For TODAY's One Small Thing series, she revealed how she maintains her upbeat attitude.
"I feel like I am a generally cheerful person," Kemper said. "And I have a few habits that help me to sort of maintain a sunny outlook. One of those habits is, I try to get some sort of exercise every day. Because I think that's just an instant mood booster. No matter what you're doing, you can just be going for a walk, you can be going for a jog, whatever it is. I always, always, always feel better after I exercise. I sort of dread doing it, but I know that I always feel better."
She added, "When I'm going through any sort of frustrating or difficult moment, I try to tell myself that it's temporary. This might get a little deep, but I just try to remind myself that it's not gonna last forever."
Kemper, 37, also opened up about playing the eponymous heroine of Netflix's "Unbreakable Kimmy Schmidt."

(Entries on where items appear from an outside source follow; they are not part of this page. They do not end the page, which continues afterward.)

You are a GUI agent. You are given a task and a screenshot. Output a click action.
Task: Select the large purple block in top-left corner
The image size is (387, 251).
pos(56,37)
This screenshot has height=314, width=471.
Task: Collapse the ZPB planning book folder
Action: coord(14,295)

"Kimmy Schmidt's optimism has rubbed off on me," she revealed. "I really admire her optimism and her fortitude and tenacity. I feel like when I am playing Kimmy Schmidt, it's very easy to feel optimistic because her clothes are so bright. And so it's just instantly a visual mood lifter, because she has bright pinks and yellows and purples. And I just feel better when I'm wearing them."
Kimmy, of course, has faced her share of hardships, having been trapped in a underground bunker by a doomsday cult leader for 15 years.
"Parts that I admire about Kimmy that I try to integrate into my real life are just the fact that she went through something really difficult, but she chooses to still believe that people are capable of really good things," Kemper said. "So if I am feeling pessimistic or grumpy, I try to channel that kind of energy. And sometimes it helps."
Kemper also shared advice for coping with people who don't share her positive outlook.
"My trick for getting past negative people, and sometimes I'm one of them, is just to maybe acknowledge that they might be having a bad day," she said. "They might not be feeling like themselves. I try not to take it personally. And then I sort of try to move on or maybe limit my contact with them if I can. But, you know, everyone has a bad day. I just try to make an effort not to get too pulled down by them."